* **ТЕКСТ ДЛЯ ЧТЕНИЯ**
____
Каждый раз на рубеже столетий заманчиво оглянуться и сообразить, где мы, что с нами происходит, что осуществилось, что — нет. Стал приставать с этими вопросами к тем, кого считал людьми интересными, достойными: Гефтеру, Баткину, Леваде, Сидорову. Редактором цикла была Наталья Приходько. Ей принадлежит и название цикла — «Уходящая натура», которое ко мне приклеилось, как клеймо. Были и серьезные трудности, которые я так и не преодолел. Некоторые собеседники относились ко мне как к интервьюеру. Мне говорить не давали, только ждали вопроса, чтобы начать высказываться. Я не то, чтобы хотел высказаться, мне есть, где это сделать, но в таком положении трудно управлять разговором. Люди более внимательные и чуткие давали мне некоторую волю, и мы совместно благополучно добирались до финиша. А с теми, кто жаждал излить себя, диалог не получался, и это вышло наименее интересно. Я страшно уставал от имитации диалога.

— Но все-таки вы удовлетворены циклом «Уходящая натура»?
____
* **ФОРМУЛИРОВКА ЗАДАНИЯ**
Объясните, опираясь на текст, почему беседы с некоторыми собеседниками получились наименее интересными. Уложитесь в одно–три предложения. Приведённые далее данные представляют собой отдельный материал, не связанный с текстом.

* **ИСХОДНЫЕ ДАННЫЕ**
____
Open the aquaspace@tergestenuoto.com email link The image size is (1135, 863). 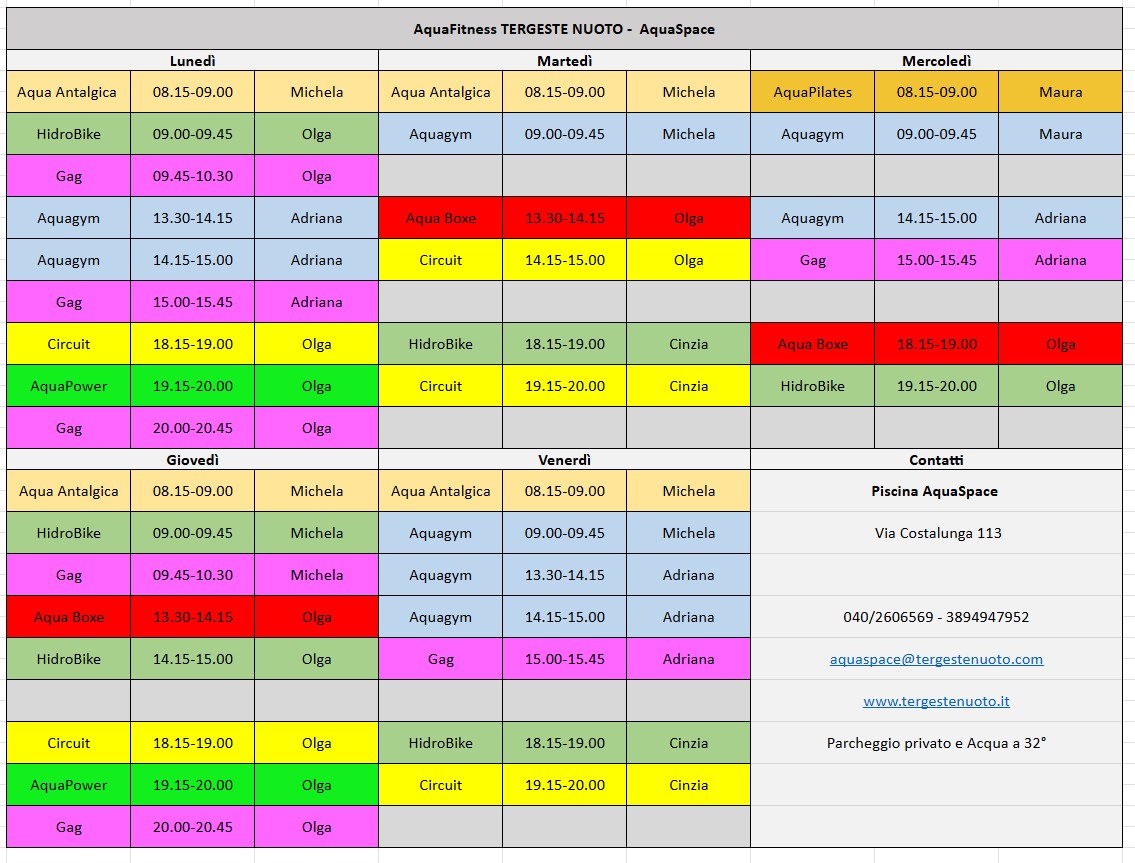point(936,659)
____
* **РЕШЕНИЕ ЗАДАЧИ**
Некоторые собеседники относились к говорящему как к интервьюеру: не давали ему говорить и только ждали вопроса, чтобы начать высказываться. В таком положении ему было трудно управлять разговором, поэтому с теми, кто жаждал излить себя, диалог не получался.